I used to eat a lot, I don’t even know who I am anymore. Genesis is supposed to always be hungry, why am I barely eating anymore? I don’t even get sleep and school is just stressing me out. My parents say that if I don’t become less lazy, they will send me back to Guatemala, I don’t wanna go back. I found my place in the US, I have friends here. I don’t have much in Guatemala, just my family and a ton of money. I’m not even being lazy! It’s called silent depression! (Depression but you just don’t know you have it) My anxiety levels go up and down every day, I wrote a letter to my mom when I had enough but I never gave it to her. I chickened out, I hate this os much!

Items listed in a dataset:
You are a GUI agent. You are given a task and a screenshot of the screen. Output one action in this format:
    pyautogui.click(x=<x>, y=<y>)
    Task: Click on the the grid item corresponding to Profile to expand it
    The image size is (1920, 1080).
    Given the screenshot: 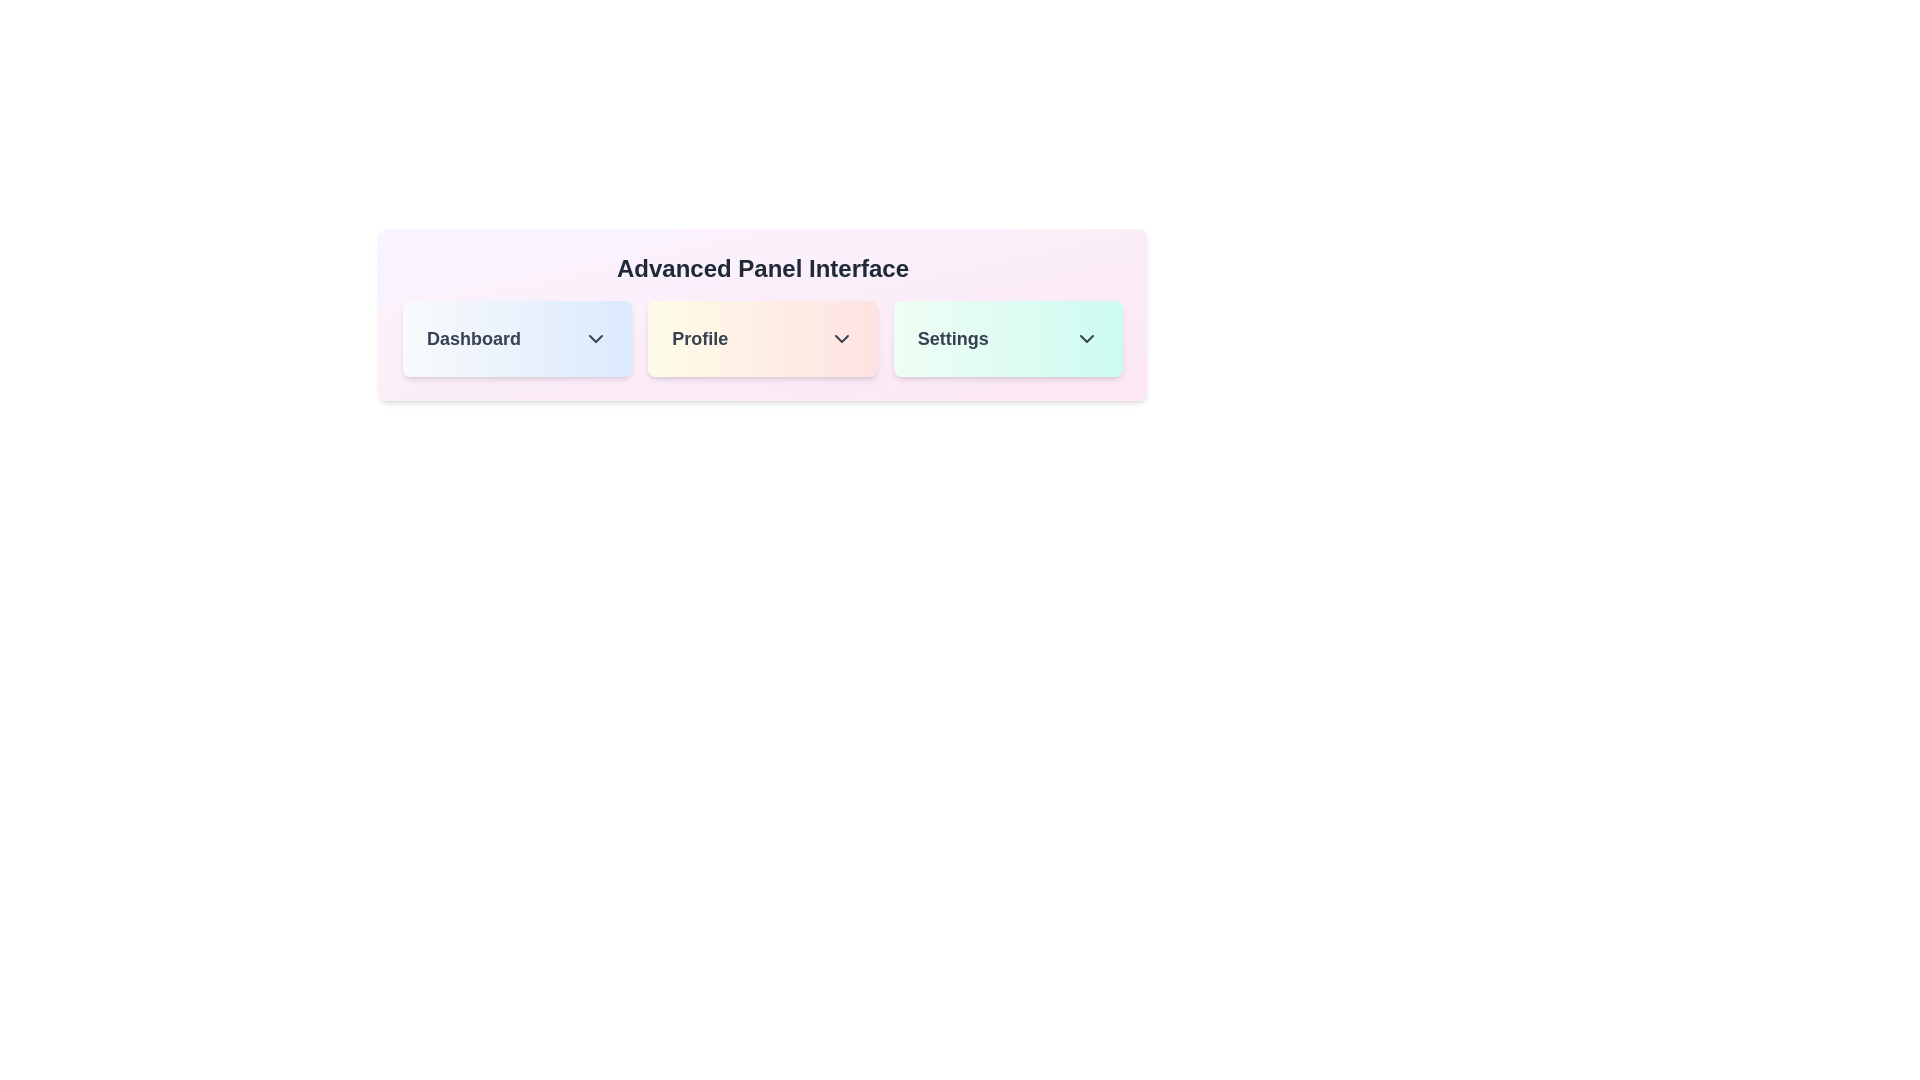 What is the action you would take?
    pyautogui.click(x=762, y=338)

## [Your tasks]
(1) According to the post about silent depression, what will the writer's parents do if the writer does not become less lazy?
(2) Carry the post about silent depression forward from its final sentence.

## [Written responses]
(1) They will send the writer back to Guatemala.

(2)
Sometimes, I wake up feeling really happy and pretty. Just so I can hear you telling me that I’m ugly. Those same words made me insecure of my body, I had anxiety and depression. I was able to return to normal but all those feelings came back. Every day, “you look ugly” or “me pretty and you ugly?” are words that you say that make me insecure, depressed, and worried/anxious. Sometimes, I feel like I’m not enough for you. I stopped trying to make you proud a long time ago. I thought I wasn’t enough for you and I forced myself to do things that you wanted me to do, things that were nothing like my personality. I think that I just wanted to have a place in the world and maybe belong in the community. It didn’t matter how much I tried, it was always the same response, “ugly.” The reason behind my hoodies is because I’m insecure, it’s something you never saw/noticed.
From, Genesis
with love but not a lot (sincerely)
(and the reason why I spent so much time in my room)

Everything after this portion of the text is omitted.